F. L. Cet exemple montre que l’organisation est vivante, qu’elle doit s’adapter à différents paramètres (situation du marché, évolution de l’entreprise...) et au travail réel. Cela suppose que se tiennent régulièrement des discussions pour repenser les règles de travail et les modalités de coopération entre salariés.

Vous concluez sur l’idée de coopération verticale et le risque d’écarter, dans certaines organisations, le management de proximité. Pouvez-vous préciser ?

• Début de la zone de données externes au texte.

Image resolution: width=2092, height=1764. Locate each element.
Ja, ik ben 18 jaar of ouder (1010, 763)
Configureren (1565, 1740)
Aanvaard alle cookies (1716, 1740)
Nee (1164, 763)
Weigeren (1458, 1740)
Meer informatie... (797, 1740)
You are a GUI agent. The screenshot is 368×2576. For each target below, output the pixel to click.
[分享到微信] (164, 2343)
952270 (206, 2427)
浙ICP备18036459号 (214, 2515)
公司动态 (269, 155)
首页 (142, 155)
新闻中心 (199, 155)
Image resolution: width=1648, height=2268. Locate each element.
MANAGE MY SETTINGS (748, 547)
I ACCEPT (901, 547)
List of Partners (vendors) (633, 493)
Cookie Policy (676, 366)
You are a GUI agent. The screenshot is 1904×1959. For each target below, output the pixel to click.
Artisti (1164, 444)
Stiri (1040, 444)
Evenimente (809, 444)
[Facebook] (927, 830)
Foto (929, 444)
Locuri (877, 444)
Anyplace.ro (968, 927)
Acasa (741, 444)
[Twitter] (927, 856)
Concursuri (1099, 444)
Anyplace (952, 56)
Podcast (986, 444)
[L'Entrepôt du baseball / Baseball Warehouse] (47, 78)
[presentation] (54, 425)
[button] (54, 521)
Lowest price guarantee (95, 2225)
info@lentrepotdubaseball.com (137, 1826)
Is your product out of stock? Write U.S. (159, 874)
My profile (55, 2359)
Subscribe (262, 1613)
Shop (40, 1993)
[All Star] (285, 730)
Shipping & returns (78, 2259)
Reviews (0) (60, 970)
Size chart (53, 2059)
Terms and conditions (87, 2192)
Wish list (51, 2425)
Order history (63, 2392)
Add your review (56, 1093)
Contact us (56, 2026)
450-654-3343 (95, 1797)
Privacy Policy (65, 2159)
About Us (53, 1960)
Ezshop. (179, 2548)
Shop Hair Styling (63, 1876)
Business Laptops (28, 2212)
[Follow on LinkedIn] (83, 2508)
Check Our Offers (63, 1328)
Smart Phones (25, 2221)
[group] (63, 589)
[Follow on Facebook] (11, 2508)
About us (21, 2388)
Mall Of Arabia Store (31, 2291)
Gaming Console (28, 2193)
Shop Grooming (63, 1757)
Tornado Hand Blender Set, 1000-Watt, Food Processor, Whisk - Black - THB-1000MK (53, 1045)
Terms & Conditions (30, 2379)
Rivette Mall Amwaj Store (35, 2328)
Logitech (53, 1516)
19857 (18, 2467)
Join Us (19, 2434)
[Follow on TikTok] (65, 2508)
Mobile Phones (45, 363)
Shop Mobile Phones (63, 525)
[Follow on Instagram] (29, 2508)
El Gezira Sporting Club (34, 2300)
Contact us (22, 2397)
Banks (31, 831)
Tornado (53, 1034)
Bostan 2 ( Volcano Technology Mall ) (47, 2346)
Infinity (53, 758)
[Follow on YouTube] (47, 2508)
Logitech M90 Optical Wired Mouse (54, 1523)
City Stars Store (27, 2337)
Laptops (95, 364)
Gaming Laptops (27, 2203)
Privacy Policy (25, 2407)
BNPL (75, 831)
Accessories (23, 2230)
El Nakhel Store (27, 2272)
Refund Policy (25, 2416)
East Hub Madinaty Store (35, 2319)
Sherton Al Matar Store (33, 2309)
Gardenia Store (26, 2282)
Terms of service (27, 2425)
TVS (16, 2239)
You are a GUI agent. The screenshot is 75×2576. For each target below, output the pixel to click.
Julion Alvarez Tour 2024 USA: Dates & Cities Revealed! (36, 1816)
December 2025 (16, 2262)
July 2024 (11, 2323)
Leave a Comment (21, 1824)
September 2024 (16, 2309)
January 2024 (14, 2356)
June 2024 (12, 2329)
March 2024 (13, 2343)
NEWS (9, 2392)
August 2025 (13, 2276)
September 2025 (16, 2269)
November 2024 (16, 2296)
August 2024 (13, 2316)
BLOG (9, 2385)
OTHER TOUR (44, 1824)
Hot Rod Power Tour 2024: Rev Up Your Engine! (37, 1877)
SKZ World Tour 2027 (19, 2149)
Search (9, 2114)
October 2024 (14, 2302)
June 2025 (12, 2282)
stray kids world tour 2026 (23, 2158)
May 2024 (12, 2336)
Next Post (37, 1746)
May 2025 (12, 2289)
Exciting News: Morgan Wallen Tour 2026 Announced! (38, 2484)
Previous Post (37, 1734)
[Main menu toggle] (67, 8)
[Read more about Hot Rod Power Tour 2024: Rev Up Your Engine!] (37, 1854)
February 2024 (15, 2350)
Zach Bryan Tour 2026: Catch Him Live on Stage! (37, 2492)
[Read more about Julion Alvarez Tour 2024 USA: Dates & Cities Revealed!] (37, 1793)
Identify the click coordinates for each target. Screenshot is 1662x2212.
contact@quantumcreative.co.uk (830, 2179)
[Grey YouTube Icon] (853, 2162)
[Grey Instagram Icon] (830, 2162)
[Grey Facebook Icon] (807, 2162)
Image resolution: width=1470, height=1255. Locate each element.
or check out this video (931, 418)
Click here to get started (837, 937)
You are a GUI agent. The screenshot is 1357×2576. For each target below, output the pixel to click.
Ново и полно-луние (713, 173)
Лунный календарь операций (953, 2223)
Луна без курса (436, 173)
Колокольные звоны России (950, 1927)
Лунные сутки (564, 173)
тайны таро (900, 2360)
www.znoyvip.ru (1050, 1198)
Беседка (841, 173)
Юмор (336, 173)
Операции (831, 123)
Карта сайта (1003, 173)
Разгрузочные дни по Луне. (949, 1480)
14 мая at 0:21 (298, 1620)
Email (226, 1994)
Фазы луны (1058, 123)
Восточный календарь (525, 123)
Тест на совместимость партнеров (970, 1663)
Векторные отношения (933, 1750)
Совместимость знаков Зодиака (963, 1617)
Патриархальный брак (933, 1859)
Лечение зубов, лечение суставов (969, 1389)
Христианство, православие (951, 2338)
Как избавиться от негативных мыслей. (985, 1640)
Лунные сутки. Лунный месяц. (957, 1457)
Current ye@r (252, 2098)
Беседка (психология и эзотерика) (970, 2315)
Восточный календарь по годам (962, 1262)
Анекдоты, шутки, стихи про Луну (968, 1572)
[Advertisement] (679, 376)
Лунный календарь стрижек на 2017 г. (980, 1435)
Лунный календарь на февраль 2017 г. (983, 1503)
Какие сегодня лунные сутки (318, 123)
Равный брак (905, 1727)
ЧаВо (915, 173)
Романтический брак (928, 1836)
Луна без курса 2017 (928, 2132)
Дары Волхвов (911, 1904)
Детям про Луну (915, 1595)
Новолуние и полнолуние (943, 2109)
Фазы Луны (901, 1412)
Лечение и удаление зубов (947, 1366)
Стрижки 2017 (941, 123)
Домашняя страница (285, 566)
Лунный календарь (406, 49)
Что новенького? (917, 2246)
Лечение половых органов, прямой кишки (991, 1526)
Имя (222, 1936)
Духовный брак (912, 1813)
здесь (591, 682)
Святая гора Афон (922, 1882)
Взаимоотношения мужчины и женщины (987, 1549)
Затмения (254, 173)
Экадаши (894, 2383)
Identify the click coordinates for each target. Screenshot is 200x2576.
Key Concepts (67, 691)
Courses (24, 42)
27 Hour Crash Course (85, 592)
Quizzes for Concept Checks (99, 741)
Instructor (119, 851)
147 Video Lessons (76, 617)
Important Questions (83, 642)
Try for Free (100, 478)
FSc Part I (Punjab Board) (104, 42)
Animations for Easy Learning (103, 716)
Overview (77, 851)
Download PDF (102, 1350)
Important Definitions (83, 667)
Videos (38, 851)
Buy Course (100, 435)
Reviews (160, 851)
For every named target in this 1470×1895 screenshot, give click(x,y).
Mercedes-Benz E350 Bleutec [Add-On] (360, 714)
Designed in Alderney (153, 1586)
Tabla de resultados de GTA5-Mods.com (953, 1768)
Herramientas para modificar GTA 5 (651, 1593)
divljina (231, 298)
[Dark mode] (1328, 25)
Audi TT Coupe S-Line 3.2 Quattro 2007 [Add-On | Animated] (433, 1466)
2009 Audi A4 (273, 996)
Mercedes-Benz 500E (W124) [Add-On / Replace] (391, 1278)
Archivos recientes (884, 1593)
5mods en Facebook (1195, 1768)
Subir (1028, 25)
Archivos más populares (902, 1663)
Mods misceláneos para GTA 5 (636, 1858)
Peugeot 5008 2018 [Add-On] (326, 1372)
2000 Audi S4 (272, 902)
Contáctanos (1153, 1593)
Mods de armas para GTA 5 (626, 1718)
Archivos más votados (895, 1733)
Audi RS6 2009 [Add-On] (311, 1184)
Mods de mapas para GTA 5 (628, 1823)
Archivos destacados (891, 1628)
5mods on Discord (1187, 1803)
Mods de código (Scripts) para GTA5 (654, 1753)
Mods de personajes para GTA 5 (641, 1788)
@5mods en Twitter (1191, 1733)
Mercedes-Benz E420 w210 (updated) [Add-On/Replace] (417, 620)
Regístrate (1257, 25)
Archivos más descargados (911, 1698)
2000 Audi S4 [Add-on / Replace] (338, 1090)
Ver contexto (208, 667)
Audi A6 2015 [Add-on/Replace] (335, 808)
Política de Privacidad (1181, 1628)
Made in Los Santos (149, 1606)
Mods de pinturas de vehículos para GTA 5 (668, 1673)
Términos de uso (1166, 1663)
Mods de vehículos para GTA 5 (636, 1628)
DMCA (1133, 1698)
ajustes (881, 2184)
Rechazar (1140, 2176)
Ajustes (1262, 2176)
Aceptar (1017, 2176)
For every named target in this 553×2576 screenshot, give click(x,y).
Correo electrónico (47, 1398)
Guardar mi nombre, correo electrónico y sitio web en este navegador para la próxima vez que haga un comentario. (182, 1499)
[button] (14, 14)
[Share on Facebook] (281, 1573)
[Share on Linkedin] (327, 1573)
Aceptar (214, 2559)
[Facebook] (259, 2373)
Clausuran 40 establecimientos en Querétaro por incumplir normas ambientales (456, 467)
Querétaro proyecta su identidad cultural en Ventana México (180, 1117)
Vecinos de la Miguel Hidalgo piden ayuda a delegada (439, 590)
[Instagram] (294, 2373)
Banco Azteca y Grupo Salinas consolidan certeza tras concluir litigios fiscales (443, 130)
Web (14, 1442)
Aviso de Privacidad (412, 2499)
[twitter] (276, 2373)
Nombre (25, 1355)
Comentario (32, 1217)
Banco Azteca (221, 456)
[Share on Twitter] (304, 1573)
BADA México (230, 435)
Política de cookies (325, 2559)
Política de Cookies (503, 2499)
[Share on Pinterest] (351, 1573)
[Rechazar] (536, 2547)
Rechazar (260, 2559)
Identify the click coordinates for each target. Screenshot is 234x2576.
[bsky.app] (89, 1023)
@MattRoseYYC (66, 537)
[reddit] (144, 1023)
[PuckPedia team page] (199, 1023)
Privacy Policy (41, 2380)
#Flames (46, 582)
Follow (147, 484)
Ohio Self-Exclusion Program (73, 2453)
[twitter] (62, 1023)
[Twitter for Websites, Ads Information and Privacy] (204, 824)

I. G. Dans les organisations que nous avons observées, l’autonomie et la liberté dans l’activité de travail sont louées. Mais sans ressources « humaines » dédiées à des postes d’encadrement, comme c’est le cas pour la plate-forme ou l’entreprise libérée, tout un pan de leur activité ne se fait plus. Notre rapport montre l’importance du management de proximité capable de réguler, de s’assurer que le travail garde du sens. Cette dimension de coopération verticale est un impensé de certaines organisations décrites. Or elle participe à la préservation de la santé mentale et à la dynamique de reconnaissance. Le manager ne peut être regardé que comme un instrument des directions. En faisant le lien entre ceux qui conçoivent le travail et ceux qui l’exécutent, il a une fonction protectrice des travailleurs.

REPÈRES

Isabelle Gernet

• 1998. Psychologue clinicienne

• 2006. Thèse sur les rapports entre santé mentale et maladies somatiques

• 2007. Maîtresse de conférences en psychologie clinique à l’université de Lille 3

• Depuis 2010. Maîtresse de conférences en psychologie clinique et psychopathologie à l’Institut de psychologie, université Paris Cité, puis directrice de recherche (rapports entre santé du corps et fonctionnement psychique, rapport subjectif au travail…)

Fabien Lemozy

• 2017. Thèse en sociologie sur les travailleurs migrants boliviens au Brésil

• 2019. Professeur vacataire à l’université et livreur chez Deliveroo. Recherches sur les travailleurs de plates-formes

• 2020. Chercheur à l’Institut de recherche en psychodynamique du travail

• 2024. Co-auteur de Plates-formes. La colonisation du travail et de la démocratie (Éditions de l’Atelier).